Collected data entries
-=-=-

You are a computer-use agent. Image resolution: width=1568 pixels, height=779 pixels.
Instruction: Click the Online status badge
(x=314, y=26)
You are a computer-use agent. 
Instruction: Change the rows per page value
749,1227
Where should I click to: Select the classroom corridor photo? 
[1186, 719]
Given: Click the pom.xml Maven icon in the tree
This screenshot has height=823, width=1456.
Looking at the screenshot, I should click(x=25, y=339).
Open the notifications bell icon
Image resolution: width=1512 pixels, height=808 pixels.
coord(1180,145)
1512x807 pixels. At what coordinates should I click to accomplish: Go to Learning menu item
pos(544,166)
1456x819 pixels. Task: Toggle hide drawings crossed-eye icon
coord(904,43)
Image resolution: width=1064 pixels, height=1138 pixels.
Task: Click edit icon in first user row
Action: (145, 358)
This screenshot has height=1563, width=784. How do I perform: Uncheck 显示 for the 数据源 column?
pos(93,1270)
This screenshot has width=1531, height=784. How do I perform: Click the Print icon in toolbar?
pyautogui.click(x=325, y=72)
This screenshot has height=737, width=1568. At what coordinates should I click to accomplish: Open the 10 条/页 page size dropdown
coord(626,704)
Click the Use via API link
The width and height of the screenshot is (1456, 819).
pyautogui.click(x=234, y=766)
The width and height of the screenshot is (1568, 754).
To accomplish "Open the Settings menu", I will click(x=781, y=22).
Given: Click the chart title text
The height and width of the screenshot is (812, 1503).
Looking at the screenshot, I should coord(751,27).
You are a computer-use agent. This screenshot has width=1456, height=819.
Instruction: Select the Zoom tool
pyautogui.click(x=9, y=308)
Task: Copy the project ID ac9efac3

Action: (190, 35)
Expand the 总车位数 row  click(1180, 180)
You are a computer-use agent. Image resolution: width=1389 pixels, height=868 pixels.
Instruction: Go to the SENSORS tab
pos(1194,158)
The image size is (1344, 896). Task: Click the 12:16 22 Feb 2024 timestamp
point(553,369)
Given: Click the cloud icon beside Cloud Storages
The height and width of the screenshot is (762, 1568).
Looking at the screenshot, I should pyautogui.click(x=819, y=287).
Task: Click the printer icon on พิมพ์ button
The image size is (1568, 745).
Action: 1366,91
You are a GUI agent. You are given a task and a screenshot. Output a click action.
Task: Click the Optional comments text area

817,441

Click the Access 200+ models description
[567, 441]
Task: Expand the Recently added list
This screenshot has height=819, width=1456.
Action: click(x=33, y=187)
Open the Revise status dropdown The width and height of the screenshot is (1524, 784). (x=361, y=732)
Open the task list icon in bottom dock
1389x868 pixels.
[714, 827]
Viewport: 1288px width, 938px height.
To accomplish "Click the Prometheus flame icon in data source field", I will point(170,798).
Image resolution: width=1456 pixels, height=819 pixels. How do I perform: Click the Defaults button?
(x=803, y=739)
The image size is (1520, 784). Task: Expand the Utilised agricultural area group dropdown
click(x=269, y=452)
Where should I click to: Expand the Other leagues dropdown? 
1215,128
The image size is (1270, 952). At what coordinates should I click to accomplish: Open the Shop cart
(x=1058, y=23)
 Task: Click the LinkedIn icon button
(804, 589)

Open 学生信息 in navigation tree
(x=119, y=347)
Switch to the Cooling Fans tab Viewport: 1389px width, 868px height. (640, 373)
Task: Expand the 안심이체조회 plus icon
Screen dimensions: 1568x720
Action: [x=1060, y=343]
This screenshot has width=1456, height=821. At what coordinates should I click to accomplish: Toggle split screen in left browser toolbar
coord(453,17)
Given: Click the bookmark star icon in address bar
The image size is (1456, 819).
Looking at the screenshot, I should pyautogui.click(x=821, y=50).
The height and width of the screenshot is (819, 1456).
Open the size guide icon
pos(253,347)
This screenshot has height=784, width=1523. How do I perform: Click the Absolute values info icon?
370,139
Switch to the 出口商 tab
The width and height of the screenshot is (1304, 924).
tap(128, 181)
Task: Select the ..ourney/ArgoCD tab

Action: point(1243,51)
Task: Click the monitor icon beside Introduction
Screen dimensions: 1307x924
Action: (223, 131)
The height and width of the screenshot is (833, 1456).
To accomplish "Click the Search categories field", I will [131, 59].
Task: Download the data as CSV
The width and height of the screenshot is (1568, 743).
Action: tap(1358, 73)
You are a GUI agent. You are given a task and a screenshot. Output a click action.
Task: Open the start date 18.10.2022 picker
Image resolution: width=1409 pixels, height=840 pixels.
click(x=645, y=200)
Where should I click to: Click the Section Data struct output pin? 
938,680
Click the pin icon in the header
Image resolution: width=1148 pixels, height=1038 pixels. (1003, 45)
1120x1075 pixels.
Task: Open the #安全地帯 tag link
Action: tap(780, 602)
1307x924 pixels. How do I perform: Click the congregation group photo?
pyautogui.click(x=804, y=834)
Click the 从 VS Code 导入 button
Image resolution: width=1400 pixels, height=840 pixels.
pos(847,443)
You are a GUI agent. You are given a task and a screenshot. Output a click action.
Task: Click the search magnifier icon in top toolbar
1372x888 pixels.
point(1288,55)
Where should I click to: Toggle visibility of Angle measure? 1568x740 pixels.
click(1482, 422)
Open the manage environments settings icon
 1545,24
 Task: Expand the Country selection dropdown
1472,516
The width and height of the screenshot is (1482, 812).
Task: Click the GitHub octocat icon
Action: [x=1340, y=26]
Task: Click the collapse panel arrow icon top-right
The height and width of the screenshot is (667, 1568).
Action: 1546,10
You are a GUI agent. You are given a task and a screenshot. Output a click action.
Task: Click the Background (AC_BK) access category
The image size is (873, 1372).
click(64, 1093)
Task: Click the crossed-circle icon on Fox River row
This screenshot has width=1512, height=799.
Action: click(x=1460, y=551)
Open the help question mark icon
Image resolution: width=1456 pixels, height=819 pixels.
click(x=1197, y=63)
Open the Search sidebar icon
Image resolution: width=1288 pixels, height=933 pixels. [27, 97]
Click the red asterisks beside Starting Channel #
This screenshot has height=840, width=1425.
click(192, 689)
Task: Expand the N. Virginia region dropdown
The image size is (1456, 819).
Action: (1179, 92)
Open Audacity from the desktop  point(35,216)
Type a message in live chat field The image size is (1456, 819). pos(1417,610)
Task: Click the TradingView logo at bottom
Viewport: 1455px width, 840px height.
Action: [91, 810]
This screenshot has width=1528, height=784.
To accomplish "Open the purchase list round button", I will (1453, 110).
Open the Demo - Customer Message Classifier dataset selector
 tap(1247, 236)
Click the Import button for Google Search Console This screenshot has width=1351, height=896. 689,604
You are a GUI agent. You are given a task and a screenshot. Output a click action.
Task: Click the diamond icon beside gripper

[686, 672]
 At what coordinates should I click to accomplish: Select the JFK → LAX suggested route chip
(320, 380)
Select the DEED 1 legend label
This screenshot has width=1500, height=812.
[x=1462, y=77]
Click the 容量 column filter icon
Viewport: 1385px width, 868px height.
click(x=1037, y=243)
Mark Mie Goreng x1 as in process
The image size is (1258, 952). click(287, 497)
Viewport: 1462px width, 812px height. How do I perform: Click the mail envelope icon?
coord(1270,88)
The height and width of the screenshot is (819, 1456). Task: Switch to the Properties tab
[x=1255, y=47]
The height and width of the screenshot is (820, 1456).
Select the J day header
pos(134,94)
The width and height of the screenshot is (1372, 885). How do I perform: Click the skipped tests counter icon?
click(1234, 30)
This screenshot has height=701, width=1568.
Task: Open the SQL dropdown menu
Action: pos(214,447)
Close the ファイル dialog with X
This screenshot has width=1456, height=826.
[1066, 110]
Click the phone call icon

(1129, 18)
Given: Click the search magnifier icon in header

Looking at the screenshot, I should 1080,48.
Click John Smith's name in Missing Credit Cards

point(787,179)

-=-=-

- Task description: Wherever the string "computer" appears in the data above, copy the line it sits in.

- Exercise solution:
You are a computer-use agent. Image resolution: width=1568 pixels, height=779 pixels.
You are a computer-use agent. 
You are a computer-use agent. This screenshot has width=1456, height=819.
You are a computer-use agent. Image resolution: width=1389 pixels, height=868 pixels.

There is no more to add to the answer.